You are to be satisfied with their face value, the face of two dimensions. It is not necessary that you should seize Mr. Pecksniff from beyond, and grasp the whole man and his destinies." The hypocrite is a figure dreadful and tragic, a shape of horror; and Mr. Pecksniff is a hypocrite, and a bright image of heart-easing comedy. For comic fiction cannot exist without some such paradox.

Without it, where would our laugh be in response to the generous genius which gives us Mr. Pecksniff's parenthesis to the mention of sirens ("Pagan, I regret to say"); and the scene in which Mr.

Pecksniff, after a stormy domestic scene within, goes as it were accidentally to the door to admit the rich kinsman he wishes to propitiate? "Then Mr. Pecksniff, gently warbling a rustic stave, put on his garden hat, seized a spade, and opened the street door, as if he thought he had, from his vineyard, heard a modest rap, but was not quite certain." The visitor had thundered at the door while outcries of family strife had been rising in the house. "'It is an ancient pursuit, gardening. Primitive, my dear sir; for, if I am not mistaken, Adam was the first of the calling. My Eve, I grieve to say, is no more, sir; but' (and here he pointed to his spade, and shook his head, as if he were not cheerful without an effort) 'but Ido a little bit of Adam still.' He had by this time got them into the best parlour, where the portrait by Spiller and the bust by Spoker were." And again, Mr. Pecksniff, hospitable at the supper table: "'This,' he said, in allusion to the party, not the wine, 'is a Mingling that repays one for much disappointment and vexation.

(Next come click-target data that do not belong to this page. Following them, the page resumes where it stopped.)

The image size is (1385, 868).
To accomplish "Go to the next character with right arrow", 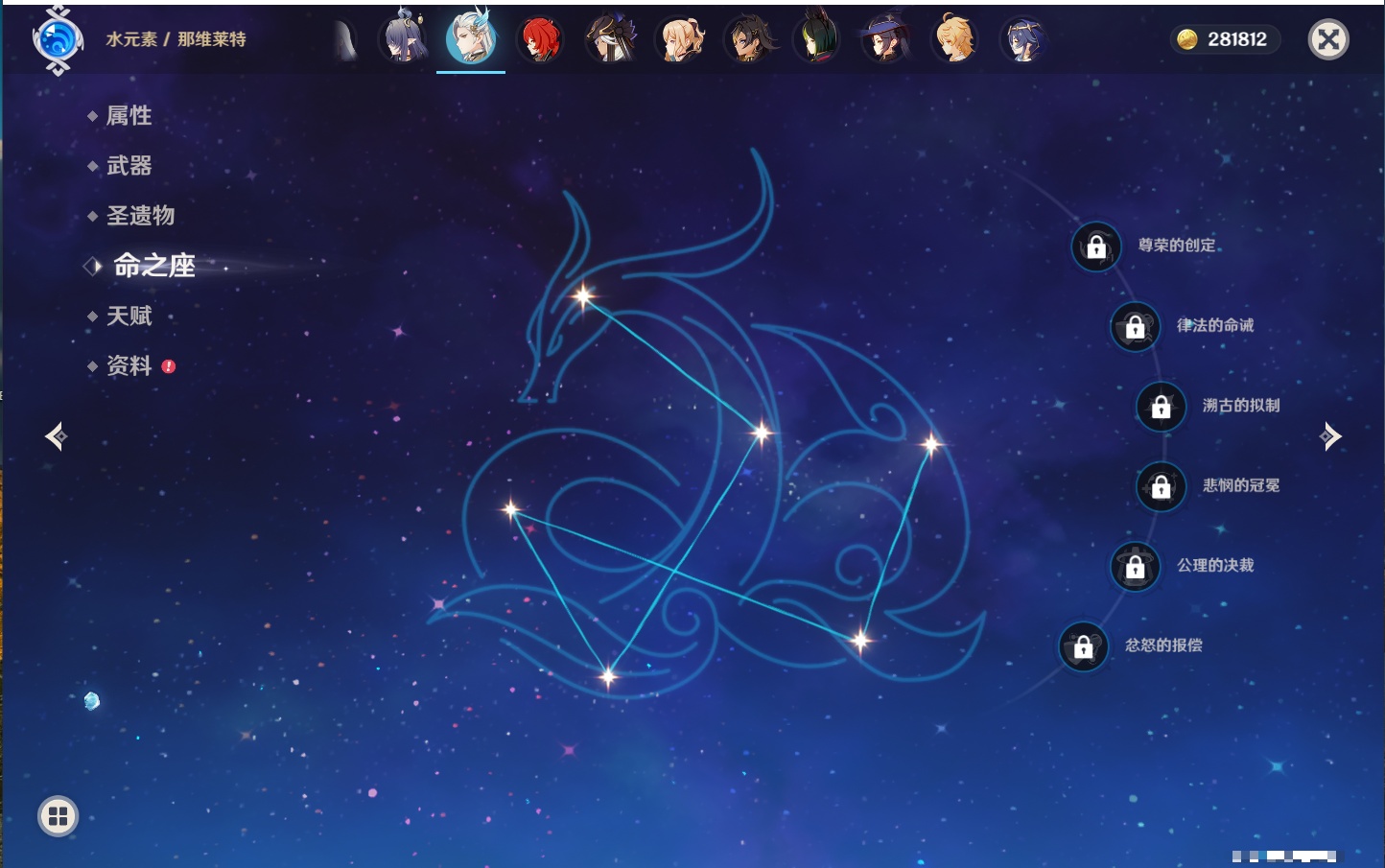I will (1330, 436).
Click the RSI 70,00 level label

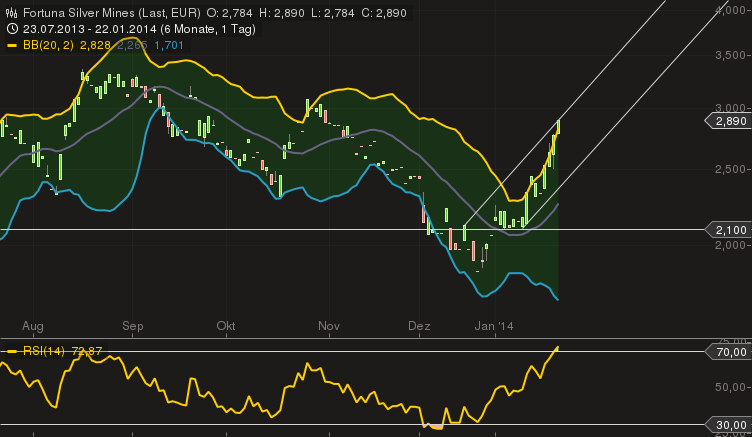click(x=732, y=352)
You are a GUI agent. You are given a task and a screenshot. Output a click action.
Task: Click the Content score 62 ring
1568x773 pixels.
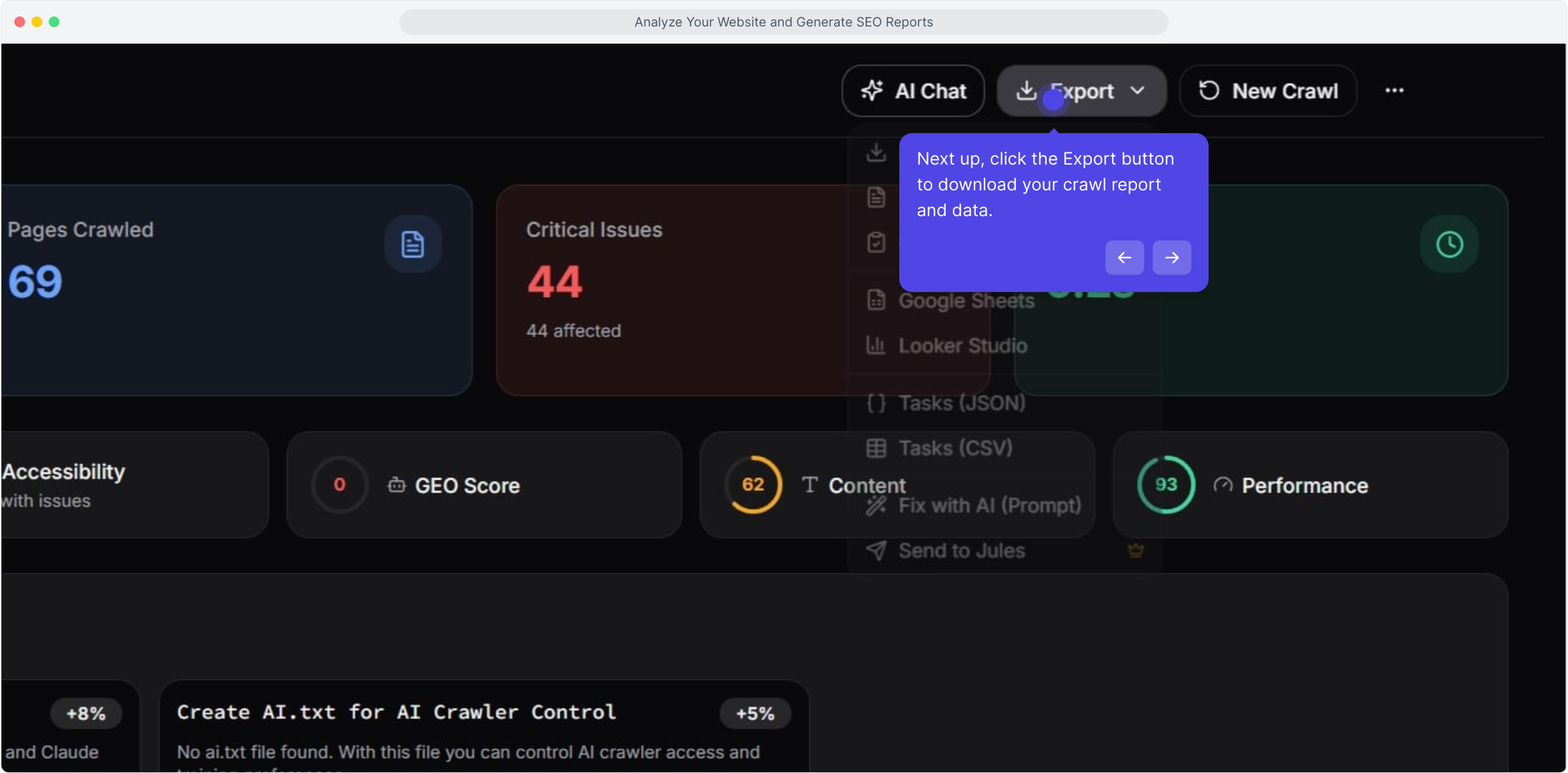point(752,485)
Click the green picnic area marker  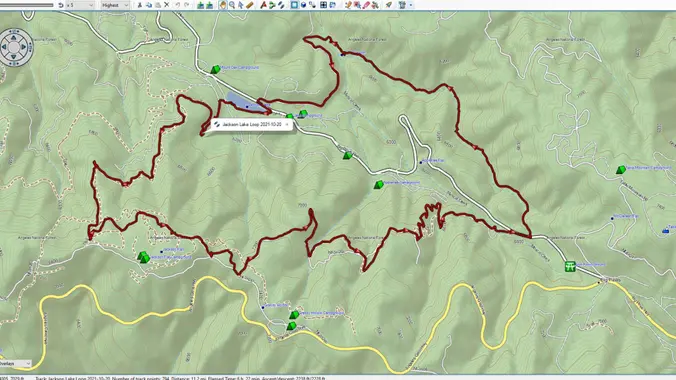(570, 266)
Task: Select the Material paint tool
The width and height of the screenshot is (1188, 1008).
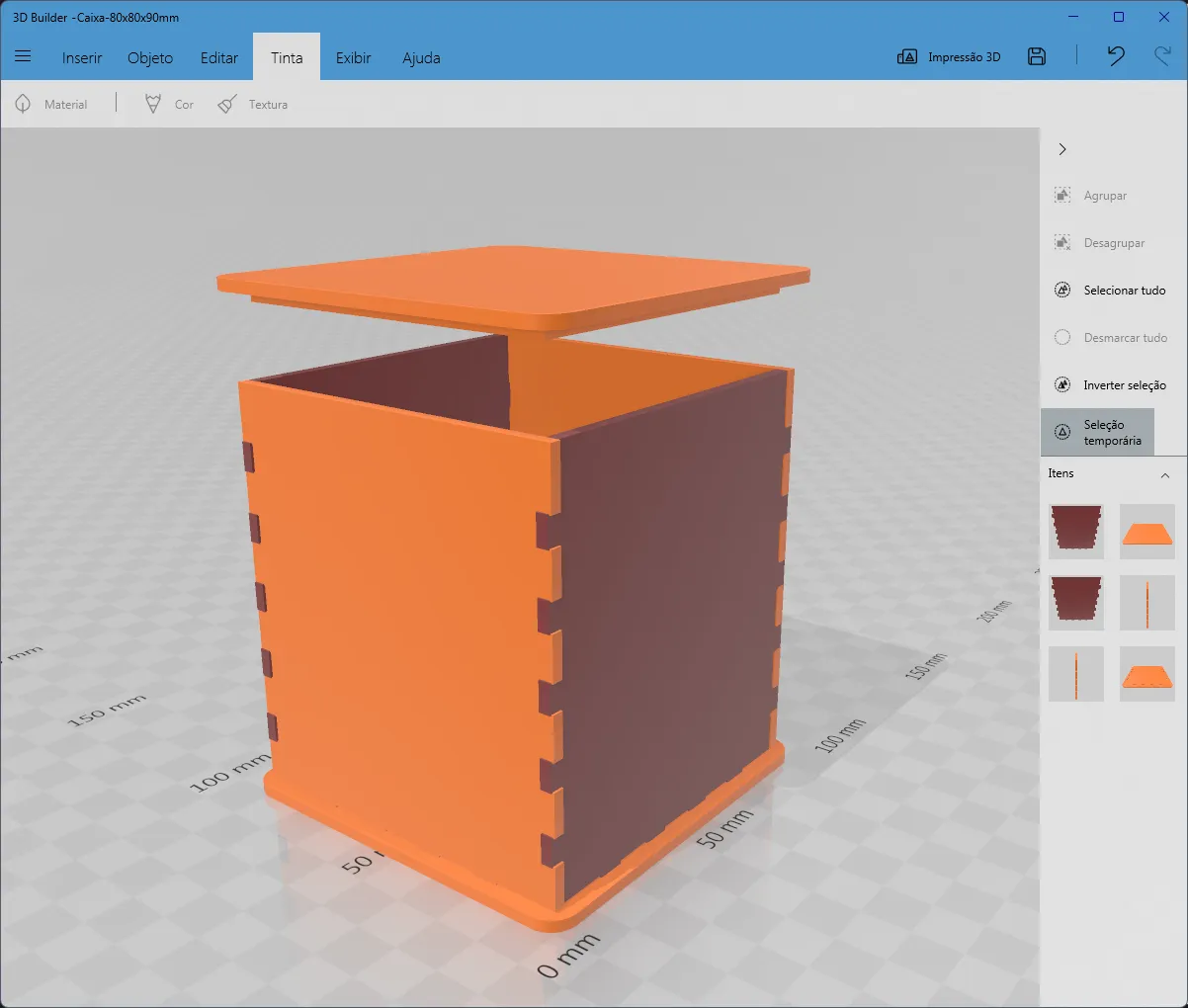Action: pyautogui.click(x=51, y=104)
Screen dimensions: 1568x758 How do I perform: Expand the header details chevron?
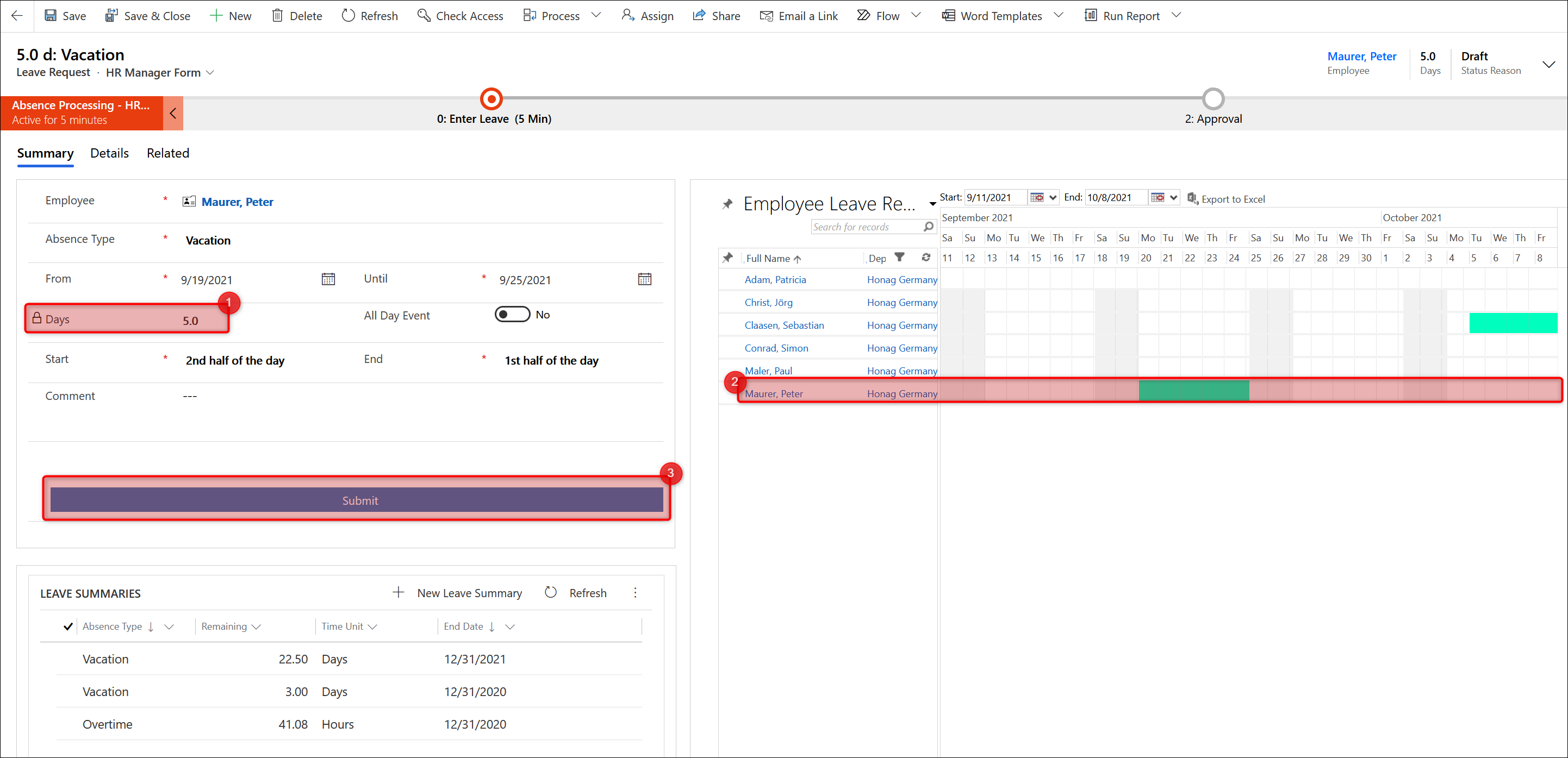[x=1548, y=64]
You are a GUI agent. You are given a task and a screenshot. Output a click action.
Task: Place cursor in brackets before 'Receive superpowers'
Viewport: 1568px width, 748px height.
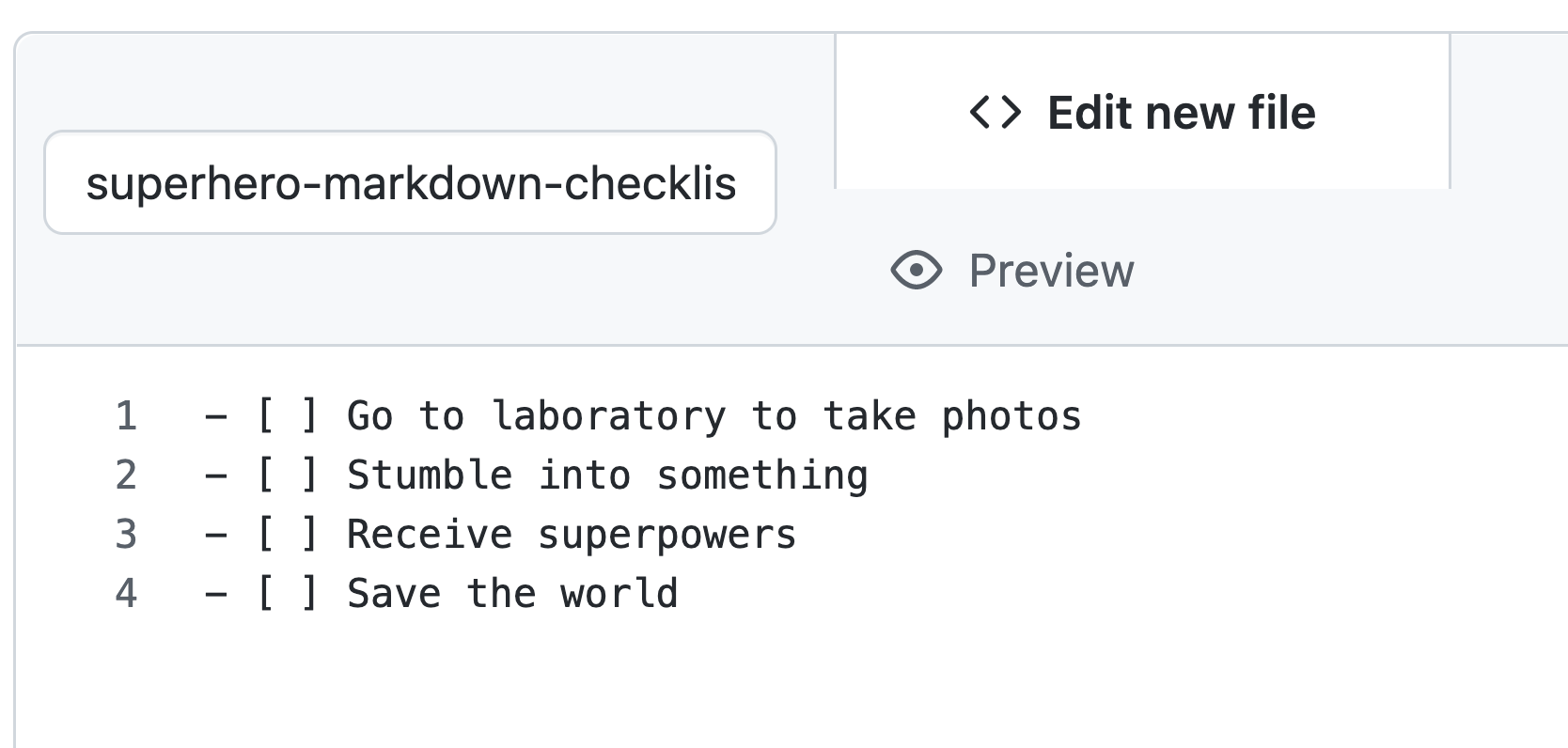288,535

Let us be merry.' Here he took a captain's biscuit. 'It is a poor heart that never rejoices; and our hearts are not poor. No!' With such stimulants to merriment did he beguile the time and do the honours of the table." Moreover it is a mournful thing and an inexplicable, that a man should be as mad as Mr. Dick. None the less is it a happy thing for any reader to watch Mr. Dick while David explains his difficulty to Traddles. Mr. Dick was to be employed in copying, but King Charles the First could not be kept out of the manuscripts; "Mr. Dick in the meantime looking very deferentially and seriously at Traddles, and sucking his thumb."And the amours of the gentleman in gaiters who threw the vegetable-marrows over the garden wall. Mr. F.'s aunt, again! And Augustus Moddle, our own Moddle, whom a great French critic most justly and accurately brooded over. "Augustus, the gloomy maniac," says Taine, "makes us shudder." A good medical diagnosis. Long live the logical French intellect!

Truly, Humour talks in his own language, nay, his own dialect, whereas Passion and Pity speak the universal tongue.